By twisting an adage about the animal, Winnette makes the reader see the physical elephant as a bookie, and in doing so, he creates a character that is undefinable. This isn’t strictly anthropomorphism or zoomorphism, it’s beyond that, and he’s just begun.
Seamlessly and with urgency, he switches between giving animals human traits and humans animal traits; this allows for the stories work as a unit, though the stories are not linked. It is fruitless to draw an arbitrary line between humans and other animals. We’re just as strange. The collection seems to suggest that what separates us from the animals is nothing. In TARANTULA, the main character goes to a bar and is dared to eat a tarantula.
I said people were animals and animals ate tarantulas, and I felt proud of myself. He said tarantulas ate birds, and I said that was totally fucked.
WOOD DUCK also references the nature of Winnette’s collection when the narrator’s mother says the baboons look just like people. Together, they wonder whether the animals should be behind cages if they look anything like us. Though none of the stories are firmly planted in reality, this story was extremely surreal.
The narrator of this story is at the zoo, by the lions, reading “The Wood Duck” by James Thurber. Winnette plays with the idea of a story within a story while demonstrating to the reader exactly what it is he’s doing.
Thurber’s Wood Duck was a real animal placed in an unnatural setting. The Wood Duck treated this unusual setting as if it were an obvious habitat. During Winnette’s story, the narrator cannot remember the way “The Wood Duck” ends, and he asks the various women in his life, who have all showed up, different questions about this.

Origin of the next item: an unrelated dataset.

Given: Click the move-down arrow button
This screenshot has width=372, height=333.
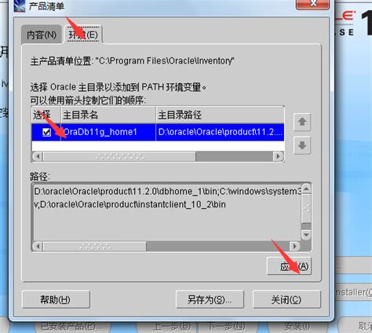Looking at the screenshot, I should tap(302, 145).
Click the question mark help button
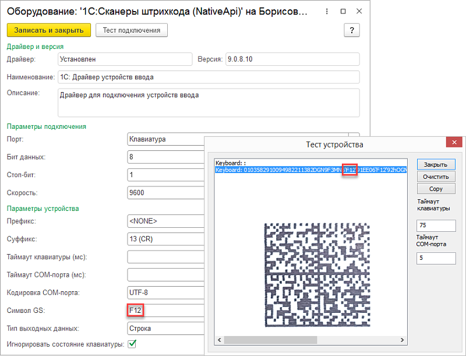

I looked at my girlfriend, who was carrying our daughter, and asked, why can’t we remember the ending of that story? I don’t know, she said, you just finished reading it. I asked, can we only hold so much information, and we eventually reach a point where things no longer stick? My mother shook her head. If we don’t remember something does it mean it didn’t happen? My wife said, no. I asked, if I really read the story, and if I don’t remember the ending, does that mean the story failed in some way? My wife’s sister laughed and took our daughter from my girlfriend.
Winnette is making clear reference to storytelling within the story, and that is brilliant because Thurber did the same thing in “The Wood Duck.” In this story, the narrator remarks that when they went back to look for the injured duck, he had hoped they wouldn’t find it, because then it would have been too neat of an ending.
I love that Winnette uses “The Wood Duck” to make the reader think about storytelling. Thurber’s story intentionally takes the reader out of the story. Initially, the reader draws conclusions about what this duck is supposed to mean. It’s a wild duck that’s been tagged and found a home of sorts on the side of a busy road. Then the narrator says, “I explained the irony, I think I explained the profound symbolism, of a wild duck’s becoming attached to a roadside stand.”
Thurber’s writing points to the internal process of a reader. Winnette paints this fantastical zoo trip, in which his daughter climbs out of the mouth of lion covered in goop and no one—with a slight exception of the mother—says boo.
I got up and went over to the duck pond and there was a wood duck, paddling. I thought, That story is not real at all. I tore the pages out of the small book and ripped them into tiny pieces, which I scattered on the surface of the duck pond. The ducks swam over. The wood duck bobbed its head, came up with a mouthful of “The Wood Duck”.
ANIMAL collection, by Colin Winnette. Tucson, Arizona: Spork Press, 2012. 75 pages. $10.00, paper.